Read Nikola Tesla's Drone Patent... From 1898
Kelsey D. Atherton
at 11:53 AM Aug 23 2016
Nikola Tesla Patent For Unmanned Vehicle Control
United States Patent and Trademark Office
Drones // 

Nikola Tesla, the inventor, electric car company namesake, and beloved darling of the internet, had a great many visions in his mind. Among the more obscure: a patent for killer robots. And not just killer robots, but killer robots he thought were so deadly that the mere risk of their use would bring about peace.

As spotted by technologist Matthew Schroyer:

 
 

The patent, for “Method of and apparatus for controlling mechanism of moving vessels or vehicles,” was granted November 8th, 1898. For a device like this to work, it needed to be wireless, and Tesla envisioned it powered by electrical waves. From the patent:

In a broad sense, then, my invention differs from all of those systems which provide for the control of the mechanism carried by a moving object and governing its motion in that I require no intermediate wires, cables, or other form of electrical or mechanical connection with the object save the natural modia in space. I accomplish, nevertheless, similar results and in a much more practicable manner by producing waves, impulses, or radiations which are received through the earth, water, or atmosphere by suitable apparatus' on the moving body and cause the desired actions so long as the body remains within the active region or effective range of such on currents, waves, impulses, or radiations. 

Radio waves, while not mentioned by name, were discovered in the 19th century, and would go on to shape the entire world of unmanned machines. Tesla was right about what it would take to steer his robots, though wrong on their destructive potential.

The first drone built for war, or at least one of the closest predecessors, was the Kettering Bug. Instead of using remote control, it was pre-programmed to fly a certain distance (it is also the ancestor of modern cruise missiles).

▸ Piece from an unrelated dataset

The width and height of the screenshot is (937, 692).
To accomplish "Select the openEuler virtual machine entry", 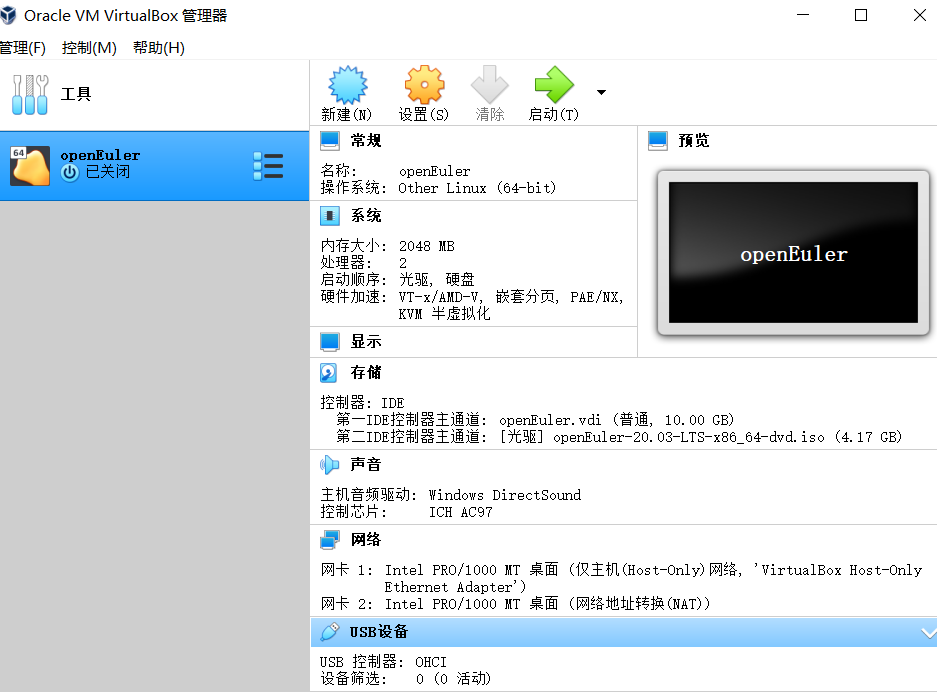I will 130,165.
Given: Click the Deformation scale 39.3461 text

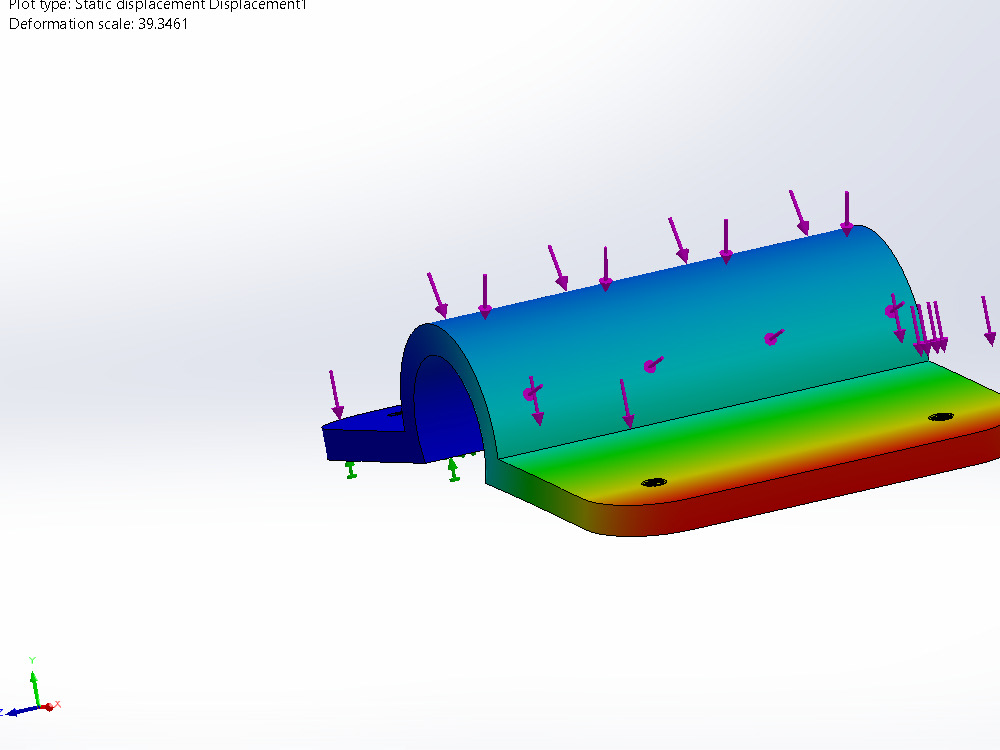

Built for World War I, the bug was completed too late to see action, which is just as well, since in tests it was unreliable at best.

It would take another century for armed, remotely controlled machines to come into their own, and while much has been written about how drones will change war, it's a much older, much more destructive technology that scared superpowers out of fighting each other: the atomic bomb, a grim child of Oppenheimer, not Tesla.